Malevich’s monumental influence on 20th century painting, and the history of abstract art sits at the center of his current retrospective at Tate Modern, the artist’s first in the UK in over 75 years.  Expanding on the previous surveys of Malevich’s work that ran in Europe this year at the Stedelijk Museum and the Bundeskunsthalle in Bonn, Germany, the Tate Modern’s focused, nuanced exhibition places Malevich on a plane of his own, charting the artist’s ongoing experimentation and innovative thought that defined Russian painting during the era, and left an enduring influence on the works of many 20th Century Masters.


Kazimir Malevich, Supremus No. 55 (1916), Krasnodar Territorial Art Museum

Moving through his early works on through to the artist’s development of his Suprematist manifesto, to his ultimate exile from Russia and death in 1935, the exhibition traces Malevich’s continuing evolution in thought and practice, experimenting with various approaches to portraiture, landscape painting, and finally his innovations in purely abstract painting.

What perhaps defines Malevich’s work in its own right is his skillful combination of classical mysticism, expressive color and formal awareness, and a studious sense theoretical abstraction, which appear throughout the artist’s work even before his development of his suprematist doctrines.  Works like Shroud of Christ (1908) are notably singular for their time period; bold, colorful compositions that take an exploratory approach to classic Renaissance thematics, while offering a firm indication of Malevich’s path forward.
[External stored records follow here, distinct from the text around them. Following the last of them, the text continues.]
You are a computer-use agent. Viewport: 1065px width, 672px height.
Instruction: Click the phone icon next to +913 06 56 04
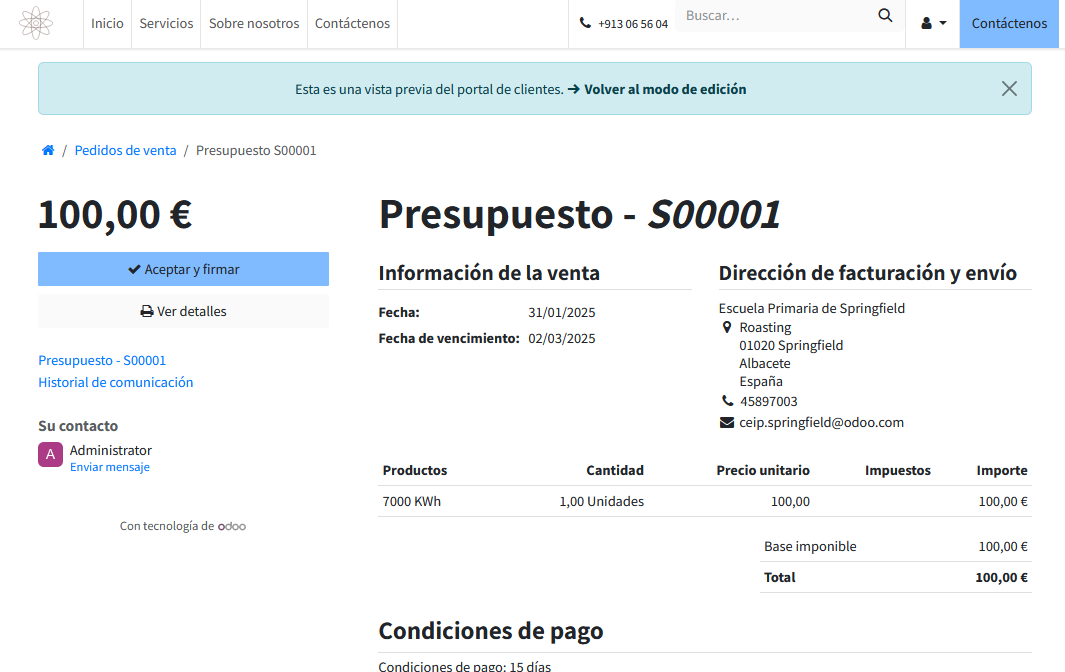click(x=584, y=20)
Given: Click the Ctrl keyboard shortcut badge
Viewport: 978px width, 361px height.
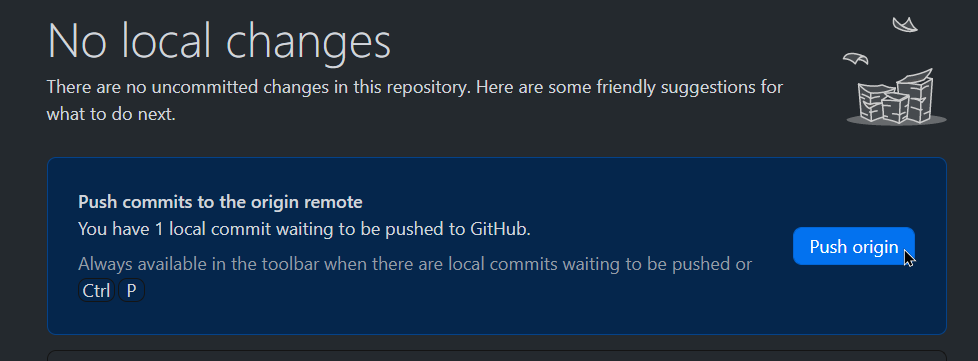Looking at the screenshot, I should click(x=96, y=291).
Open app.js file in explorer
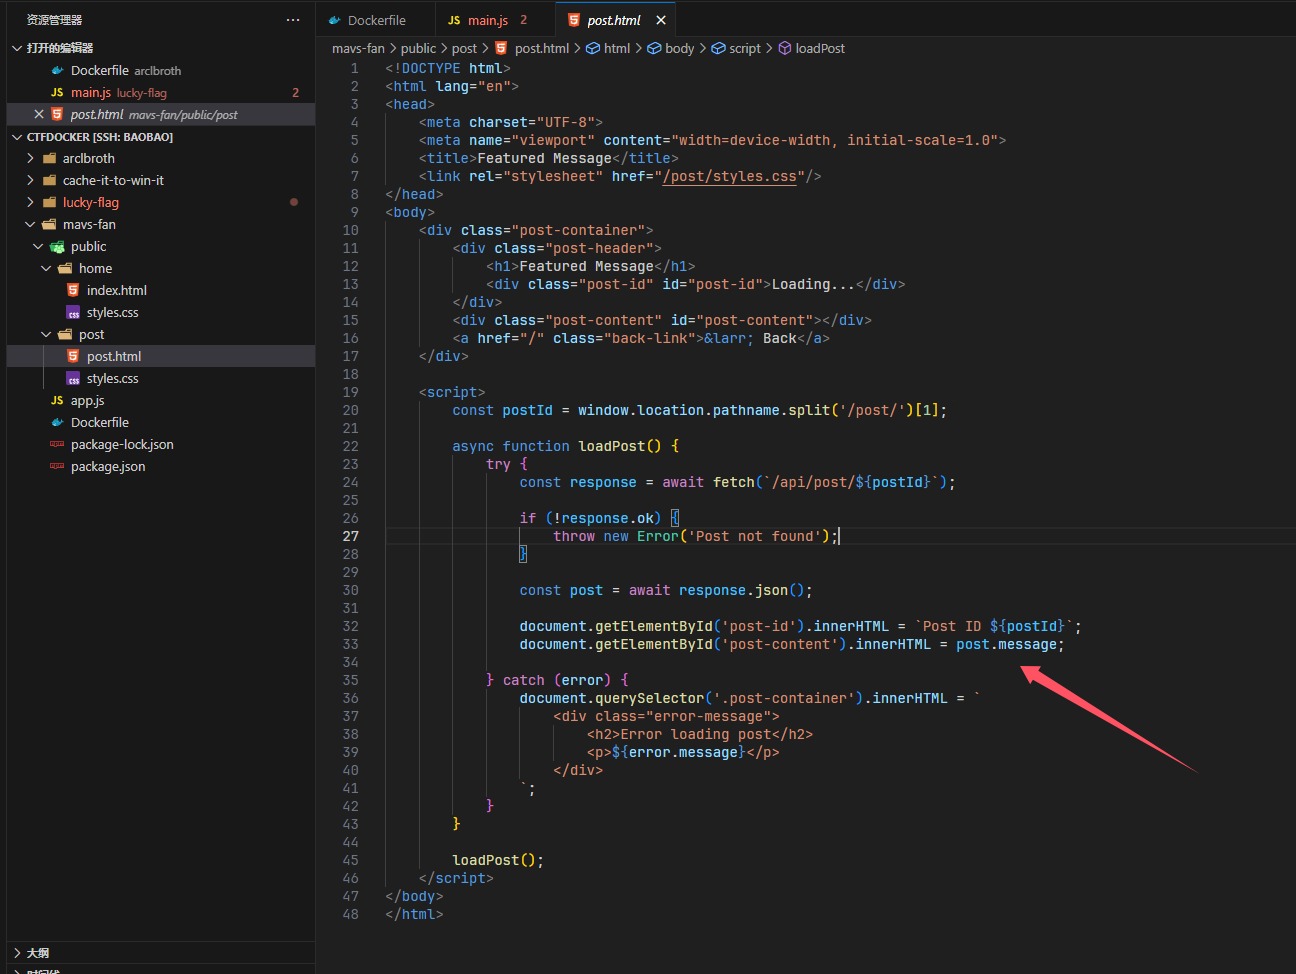 point(87,400)
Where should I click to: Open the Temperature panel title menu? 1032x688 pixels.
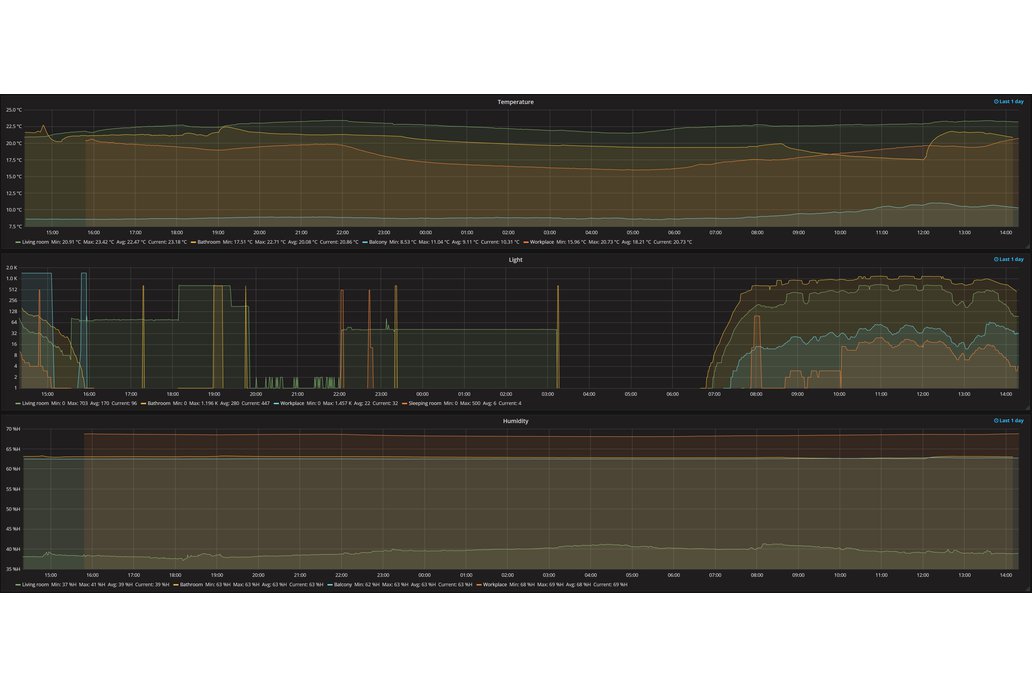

Kazimir Malevich, Woman with Rake (1930-32), State Tretyakov Gallery, Moscow, Russia

Malevich’s later body of work sought the final liberation of painterly convention, a space where the subjective application of marks to canvas was granted a focused set of gestures, a technique that ultimately sought to break away from slavish homage to the great heroes of antiquity.  His Black Square, or Red Square, fittingly enough, signal this obsession with transcendence perfectly, elegant blocks of color charged with Malevich’s own convictions towards the power of light and space.  Later works explore an ever more frenetic enthusiasm for color and space, as lines and blocks of color cascade over the surface of the canvas.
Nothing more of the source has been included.